Dr Jennifer Paxton on her work on musculoskeletal tissue engineering

Dr Jennifer Paxton is a Lecturer in Anatomy at the University of Edinburgh. Her lab focusses on musculoskeletal tissue engineering, in particular, methods to engineer bone tissue, tendon tissue and the bone-tendon interface.

Why have you chosen to work in this subject area?

The connection between the hard, rigid tissue of bone and the soft, stretchy tissue of tendon is very cleverly formed. Instead of a simple join between two parts, the connection, known as the enthesis, has a unique structure that allows the force of muscle movement to travel to the bone smoothly, reducing injury during activity. Although this works well normally, when tendons are injured and need surgical reattachment to the bone, the enthesis does not fix itself well and patients can suffer more pain and lack of movements that can really affect their day-to-day living. Tissue engineered models serve as an exciting and cost-effective way to study the unique structure of the enthesis in the laboratory to investigate ways to repair the connection between bone and tendon.
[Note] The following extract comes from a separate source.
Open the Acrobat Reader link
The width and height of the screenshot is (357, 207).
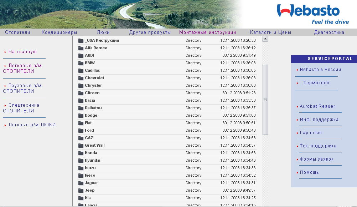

It also may lead to the production of a new enthesis in the laboratory that could be implanted into patients following injury.

What problem are you trying to solve?

Hand tendon injuries are a major cause of pain and reduced ability to perform everyday tasks. Indeed, it is estimated that they result in over 1.5 million days lost from work each year. The poor healing seen when tendons are injured, especially their inability to reattach to bone, can significantly delay return to normal activities. Here, we propose to improve a model system to allow studying of repair approaches, and indeed, design new tissue-engineered implants to improve surgical reattachment of tendons-to-bone. These would shorten patient recovery times and improve pain-free movements of the fingers and hand. Also, this study will help the whole field of tendon repair, as other sites also display poor tendon-to-bone healing (e.g Achilles tendon near the ankle joint). Developing model systems to study the formation and repair of tendon-bone attachments are crucial to advancing the treatment options for difficult injuries and ultimately to benefit patient outcome.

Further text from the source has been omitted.